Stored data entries
++++++++++++++++++++

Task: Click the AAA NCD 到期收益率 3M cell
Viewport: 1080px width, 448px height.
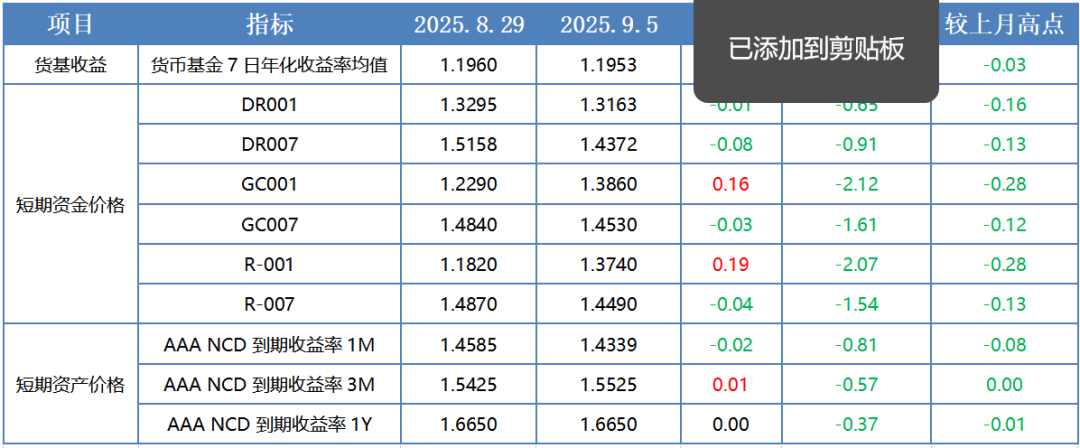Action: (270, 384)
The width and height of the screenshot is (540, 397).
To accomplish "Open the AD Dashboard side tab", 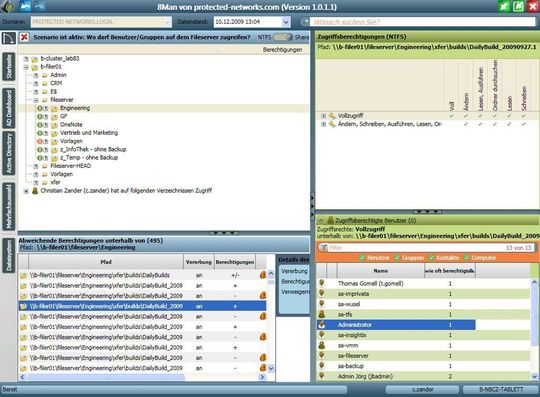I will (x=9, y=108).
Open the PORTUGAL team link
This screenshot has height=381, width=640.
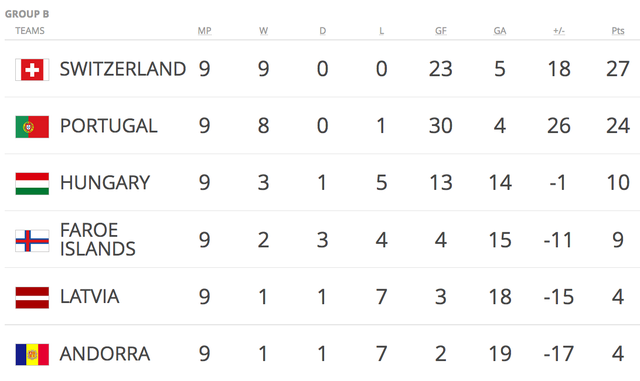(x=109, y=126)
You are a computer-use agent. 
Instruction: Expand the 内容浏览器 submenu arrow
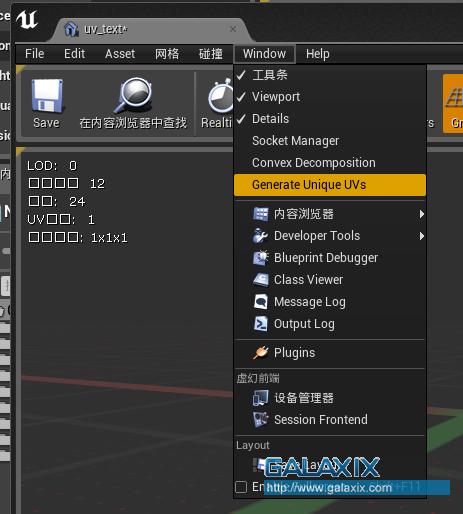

++++++++++++++++++++

» **EXERCISE INSTRUCTIONS**:
Restate the data exactly, though only from the line that contains "This screenshot has height=381, width=640." through its last line, both ends included and with the pictures left out.

» **RESULT**:
This screenshot has height=381, width=640.
(x=109, y=126)
You are a computer-use agent. 
Instruction: Expand the 内容浏览器 submenu arrow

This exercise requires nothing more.